The ability of ΔFd to cross the host red cell membrane, the parasitophorous vacuole membrane, the parasite plasma membrane and also the parasite nuclear membrane to reach the nucleus of the parasite (Figure 6B), indicates its resemblance to cell-penetrating peptides which are known to have a lipophilic-cationic character. Even as the peptide was apparently targeting the DNA of the parasite, the absence of FITC-ΔFd on the host red cell membrane or all the subsequent membranes mentioned above was puzzling. It was surmised that these localizations may have been missed due to the rapidity of the process of peptide uptake. In order to capture some stages preceding the intranuclear entry of the peptide, the peptide-staining experiment was performed as a function of both time and temperature. As shown (Figure 6C), the images captured at 4°C (30 min) indeed showed predominant staining on the host cell surface. In contrast, the images corresponding to 25°C (10 min) and 25°C (30 min) showed progressively greater staining of the intracellular parasite nuclear material. These results suggest that this peptide crosses several membranes of the infected red cells before entering the nucleus.

The most probable reasons for the significantly enhanced potency of the dimers ΔFd/Fd over the monomers ΔFm/Fm include increased membrane binding and permeabilization, enhanced binding affinity for DNA and proteins and enhanced biochemical stability against degradation by proteases. These properties originating from increased avidity and affinity of interactions unique to dimeric peptides and absent in monomeric peptides have been described previously [25]. In studies on the antibiotic action of these peptides it has previously been observed that the requirements of helicity for potent antibiotic action are much higher for the gram positive Staphylococcus.aureus than is the case with the Gram-negative Escherichia coli. In contrast, as shown in the present study, all dimers {(ΔFd, Fd, D-Lys-ΔFd, (ΔFm)₂} are nearly equipotent against P. falciparum (Table 1). This suggests that different conformational and topological properties of peptides may be important for their activity against different organisms.

Some important features of these peptides as drugs against malaria include their favourable resistance indices (Table 1) that allow them to rapidly kill both drug-sensitive and drug-resistant strains of malaria parasite with equal potencies, their amphipathic nature that gives them drug-like character, and their ability to permeabilize and penetrate biological membranes, which allows them to attack target cells both from the surface as well as intracellularly. In addition, the presence of the conformationally constrained, non-protein, amino acid didehydrophenylalanine in both ΔFd and (ΔFm)₂ provides considerable protection against proteolytic degradation [25]. Even as these two dimeric peptides offer similar profiles of anti-plasmodial actions, a judicious choice for further improvisation should be the branched dimer ΔFd over the linear dimer (ΔFm)₂ since (a) the former is little more potent against P. falciparum, (b) the branched dimer is more stable against proteases [25], and (c) the branched dimer has better economics of production since the time it takes to synthesize a branched dimer is half as much as the time it takes to assemble a linear dimer.

This study reports the anti-plasmodial action of ΔFd, a de novo-designed, cationic, lysine-branched amphipathic, helical peptide.
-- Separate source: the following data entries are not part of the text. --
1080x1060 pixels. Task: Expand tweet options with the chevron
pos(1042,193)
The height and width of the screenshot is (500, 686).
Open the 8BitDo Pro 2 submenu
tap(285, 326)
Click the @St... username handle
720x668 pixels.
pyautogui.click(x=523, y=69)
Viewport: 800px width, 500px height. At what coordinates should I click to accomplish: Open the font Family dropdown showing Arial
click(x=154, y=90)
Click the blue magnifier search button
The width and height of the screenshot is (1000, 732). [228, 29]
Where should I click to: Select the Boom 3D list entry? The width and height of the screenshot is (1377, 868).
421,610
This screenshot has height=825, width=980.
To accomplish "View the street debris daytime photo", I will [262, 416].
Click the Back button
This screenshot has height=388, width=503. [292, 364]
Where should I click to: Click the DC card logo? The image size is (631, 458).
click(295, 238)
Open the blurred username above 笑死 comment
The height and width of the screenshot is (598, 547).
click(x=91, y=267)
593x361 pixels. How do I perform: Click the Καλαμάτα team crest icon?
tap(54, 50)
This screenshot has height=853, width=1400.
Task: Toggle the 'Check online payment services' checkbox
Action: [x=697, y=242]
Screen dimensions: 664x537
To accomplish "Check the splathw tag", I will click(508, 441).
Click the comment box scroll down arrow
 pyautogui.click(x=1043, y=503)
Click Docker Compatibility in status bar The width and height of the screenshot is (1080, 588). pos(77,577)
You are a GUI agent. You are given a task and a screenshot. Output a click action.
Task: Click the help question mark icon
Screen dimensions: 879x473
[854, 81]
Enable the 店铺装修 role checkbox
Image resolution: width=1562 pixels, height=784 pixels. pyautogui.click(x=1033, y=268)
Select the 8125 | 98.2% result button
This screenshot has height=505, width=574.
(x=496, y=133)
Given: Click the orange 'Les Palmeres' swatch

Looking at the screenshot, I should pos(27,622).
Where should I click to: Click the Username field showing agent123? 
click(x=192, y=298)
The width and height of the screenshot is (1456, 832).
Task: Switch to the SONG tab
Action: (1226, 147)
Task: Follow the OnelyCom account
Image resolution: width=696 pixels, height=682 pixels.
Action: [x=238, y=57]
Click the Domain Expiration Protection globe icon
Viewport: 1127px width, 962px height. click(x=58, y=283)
In vitro assays suggest good selectivity (>35), good resistance index (1.1) and low mamamalian cell cytotoxicity, as a promise of ΔFd against malaria. The strategy adopted by ΔFd to inhibit the growth of malaria parasite appears to be broadly two-fold: (a) involving growth arrest without causing lysis of red cell (at IC₅₀-IC₁₀₀), and (b) anomalous egress of trophozoites and premature egress of undifferentiated schizonts leading to death of the parasite (at > IC₁₀₀).